Jalan dari rumah menuju rumah Paman Tohir ternyata membuat perutku sedikit ngilu dan keringetan. Punggungku basah.
Rumah paman Tohir tampak ramai seperti habis ada acara. Mereka semua ada di teras.
Begitu melihat kedatanganku Bibi Irma langsung menyambut dengan senyuman ramahnya.
“Assalamualaikum, Bi?” Kuambil tangannya lalu kucium takzim cipika cipiki. Hanya bibi dan Citra anak bibi yang masih SMA yang bersalaman denganku. Paman dan anak-anak lelakinya tidak karena kami bukan muhrim.
“Enak sekali aku dibawain martabak telor. Makasih ya, Mbak Fatki,” ucap Citra girang.
“Sama-sama.”
“Ayok, masuk!” Paman dan bibi mempersilakan aku masuk.

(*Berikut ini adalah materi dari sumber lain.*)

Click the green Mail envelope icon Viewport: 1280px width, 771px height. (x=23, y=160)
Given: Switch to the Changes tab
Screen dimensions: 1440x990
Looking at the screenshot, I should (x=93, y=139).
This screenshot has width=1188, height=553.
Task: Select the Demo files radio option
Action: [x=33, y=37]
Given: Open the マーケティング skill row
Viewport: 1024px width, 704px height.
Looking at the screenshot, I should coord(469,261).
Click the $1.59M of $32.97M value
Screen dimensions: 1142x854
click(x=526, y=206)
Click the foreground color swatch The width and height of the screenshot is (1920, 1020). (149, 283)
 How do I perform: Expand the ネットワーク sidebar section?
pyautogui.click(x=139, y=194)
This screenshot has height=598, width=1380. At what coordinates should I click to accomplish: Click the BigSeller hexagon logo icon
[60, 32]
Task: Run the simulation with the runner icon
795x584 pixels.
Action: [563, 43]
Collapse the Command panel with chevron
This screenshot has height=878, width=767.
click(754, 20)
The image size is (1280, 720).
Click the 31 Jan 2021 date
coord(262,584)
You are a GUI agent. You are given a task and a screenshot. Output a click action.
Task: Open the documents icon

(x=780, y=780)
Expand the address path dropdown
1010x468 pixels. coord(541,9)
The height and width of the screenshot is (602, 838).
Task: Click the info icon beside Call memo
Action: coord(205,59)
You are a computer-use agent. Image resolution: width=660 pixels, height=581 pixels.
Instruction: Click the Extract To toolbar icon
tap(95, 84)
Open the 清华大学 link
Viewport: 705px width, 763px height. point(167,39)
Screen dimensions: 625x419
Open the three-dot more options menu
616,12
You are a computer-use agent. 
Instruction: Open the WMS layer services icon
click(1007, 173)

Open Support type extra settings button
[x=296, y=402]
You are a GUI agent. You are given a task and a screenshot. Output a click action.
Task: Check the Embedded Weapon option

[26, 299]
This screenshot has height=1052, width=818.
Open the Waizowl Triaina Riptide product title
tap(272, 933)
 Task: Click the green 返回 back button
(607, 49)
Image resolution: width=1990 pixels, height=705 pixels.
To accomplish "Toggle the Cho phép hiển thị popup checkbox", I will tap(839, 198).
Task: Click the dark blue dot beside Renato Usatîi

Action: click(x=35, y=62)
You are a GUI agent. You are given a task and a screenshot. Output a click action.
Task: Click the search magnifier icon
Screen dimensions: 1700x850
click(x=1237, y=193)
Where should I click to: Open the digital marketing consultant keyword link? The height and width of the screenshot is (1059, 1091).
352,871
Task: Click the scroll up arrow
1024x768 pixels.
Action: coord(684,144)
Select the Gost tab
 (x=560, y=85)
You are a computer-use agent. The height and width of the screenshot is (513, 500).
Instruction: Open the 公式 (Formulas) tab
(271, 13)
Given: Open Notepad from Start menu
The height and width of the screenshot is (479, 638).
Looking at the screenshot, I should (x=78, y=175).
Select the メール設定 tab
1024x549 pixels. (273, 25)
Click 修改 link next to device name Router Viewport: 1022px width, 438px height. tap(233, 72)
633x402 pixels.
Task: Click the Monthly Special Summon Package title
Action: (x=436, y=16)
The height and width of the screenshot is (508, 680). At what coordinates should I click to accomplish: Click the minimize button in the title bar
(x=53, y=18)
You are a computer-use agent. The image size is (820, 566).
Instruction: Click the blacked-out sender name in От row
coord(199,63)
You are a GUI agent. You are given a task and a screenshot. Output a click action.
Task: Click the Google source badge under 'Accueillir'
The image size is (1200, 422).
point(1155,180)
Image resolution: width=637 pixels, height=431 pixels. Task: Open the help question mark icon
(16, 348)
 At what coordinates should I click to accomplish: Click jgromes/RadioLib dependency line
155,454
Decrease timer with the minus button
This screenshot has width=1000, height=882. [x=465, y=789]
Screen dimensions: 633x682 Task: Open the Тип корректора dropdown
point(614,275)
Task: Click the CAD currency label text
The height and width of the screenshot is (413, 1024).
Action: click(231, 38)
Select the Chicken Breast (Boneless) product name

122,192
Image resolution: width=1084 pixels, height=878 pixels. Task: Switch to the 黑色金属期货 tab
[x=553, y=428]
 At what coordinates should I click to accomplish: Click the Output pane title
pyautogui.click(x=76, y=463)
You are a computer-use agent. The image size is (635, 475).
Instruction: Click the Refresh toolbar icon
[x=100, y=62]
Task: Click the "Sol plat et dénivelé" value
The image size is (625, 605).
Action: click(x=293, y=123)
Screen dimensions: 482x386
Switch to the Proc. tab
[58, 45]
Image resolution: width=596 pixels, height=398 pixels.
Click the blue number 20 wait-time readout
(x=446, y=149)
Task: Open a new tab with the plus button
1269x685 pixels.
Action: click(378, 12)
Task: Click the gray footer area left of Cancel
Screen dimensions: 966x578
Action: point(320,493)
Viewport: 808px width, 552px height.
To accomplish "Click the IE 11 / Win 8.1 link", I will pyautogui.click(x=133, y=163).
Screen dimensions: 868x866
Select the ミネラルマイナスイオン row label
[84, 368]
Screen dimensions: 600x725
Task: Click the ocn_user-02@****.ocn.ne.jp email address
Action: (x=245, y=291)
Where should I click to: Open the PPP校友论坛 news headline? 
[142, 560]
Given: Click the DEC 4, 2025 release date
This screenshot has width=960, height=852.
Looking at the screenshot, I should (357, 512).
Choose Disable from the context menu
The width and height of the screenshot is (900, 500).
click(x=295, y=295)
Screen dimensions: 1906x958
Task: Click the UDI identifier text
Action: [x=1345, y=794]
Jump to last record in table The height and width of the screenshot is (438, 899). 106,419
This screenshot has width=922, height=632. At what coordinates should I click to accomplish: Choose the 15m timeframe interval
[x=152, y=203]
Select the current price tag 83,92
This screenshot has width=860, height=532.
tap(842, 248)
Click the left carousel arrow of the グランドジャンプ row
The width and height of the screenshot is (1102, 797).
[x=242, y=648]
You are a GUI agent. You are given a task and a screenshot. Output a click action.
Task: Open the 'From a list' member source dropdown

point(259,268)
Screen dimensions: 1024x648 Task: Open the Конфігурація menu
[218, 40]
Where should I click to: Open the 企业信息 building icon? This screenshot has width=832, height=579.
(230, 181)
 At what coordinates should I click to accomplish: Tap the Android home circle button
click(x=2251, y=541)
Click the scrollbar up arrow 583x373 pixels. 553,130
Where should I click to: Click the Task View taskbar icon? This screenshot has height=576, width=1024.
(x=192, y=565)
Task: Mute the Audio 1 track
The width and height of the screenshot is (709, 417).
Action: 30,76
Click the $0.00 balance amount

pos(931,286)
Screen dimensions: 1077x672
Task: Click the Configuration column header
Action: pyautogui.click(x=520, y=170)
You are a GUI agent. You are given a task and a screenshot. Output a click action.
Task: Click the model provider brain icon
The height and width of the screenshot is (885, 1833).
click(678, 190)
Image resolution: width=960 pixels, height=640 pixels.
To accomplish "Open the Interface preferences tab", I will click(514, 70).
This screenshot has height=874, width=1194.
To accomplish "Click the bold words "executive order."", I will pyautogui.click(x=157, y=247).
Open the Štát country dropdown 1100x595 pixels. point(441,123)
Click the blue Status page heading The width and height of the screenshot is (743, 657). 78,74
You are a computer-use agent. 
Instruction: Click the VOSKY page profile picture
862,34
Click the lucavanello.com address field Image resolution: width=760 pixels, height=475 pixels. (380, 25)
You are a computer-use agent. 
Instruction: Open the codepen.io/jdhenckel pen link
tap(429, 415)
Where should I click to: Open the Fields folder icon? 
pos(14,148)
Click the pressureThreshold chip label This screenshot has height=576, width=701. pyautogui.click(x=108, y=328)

“Ada apa malam-malam begini sendirian ke sini? Apa bertengkar dengan suamimu?” tanya paman to the point.
“Em ... aku mau minta tolong Paman sama anak-anak untuk membantu angkat dipan dan juga lemari dipindahkan ke kamar belakang.”
“Nah, ini sudah aku duga. Arman itu tidak akan bisa berbuat adil. Lahwong ngaji aja enggak pernah kok nekat poligami segala.” Paman terlihat sangat geram pada Mas Arman.
“Itu kan, hasil didikan adikmu, Mas. Arman itu seperti tidak punya otak mau saja menuruti kemauan ibunya.”
Aku jadi tidak enak paman dan bibi malah berdebat.
“Fatki. Mertuamu bilang kamu sudah setuju Arman menikah lagi, katanya biar cepat punya momongan. Apa itu benar, Nak?” tanya bibi hati-hati. Suaranya pelan sekali.
“Bibi, mana ada wanita yang mau di duakan. Mas Arman menikah aku sama sekali tidak tahu kalau tidak ada yang memberi tahuku,” jawabku jujur.
“Jadi waktu Arman menikah kamu di mana? Kalau kamu bilang tidak tahu. Mertuamu bilang kamu pulang kampung karena tidak mau merusak acara sakral suamimu,” kata bibi lagi.
Aku tersenyum getir mendengar pengakuan dari bibi.
“Aku di rumah sakit, Bi. Aku dirawat karena keguguran.”
“Apa!” Bersamaan Paman dan Bibi teriak. Mereka pasti tidak menyangka kalau aku sakit.
“Benar-benar keterlaluan mertuamu itu. Kalau tahu kamu di rumah sakit dan kamu tidak tahu suamimu nikah lagi tidak sudi Paman datang ke sana,” ucap paman.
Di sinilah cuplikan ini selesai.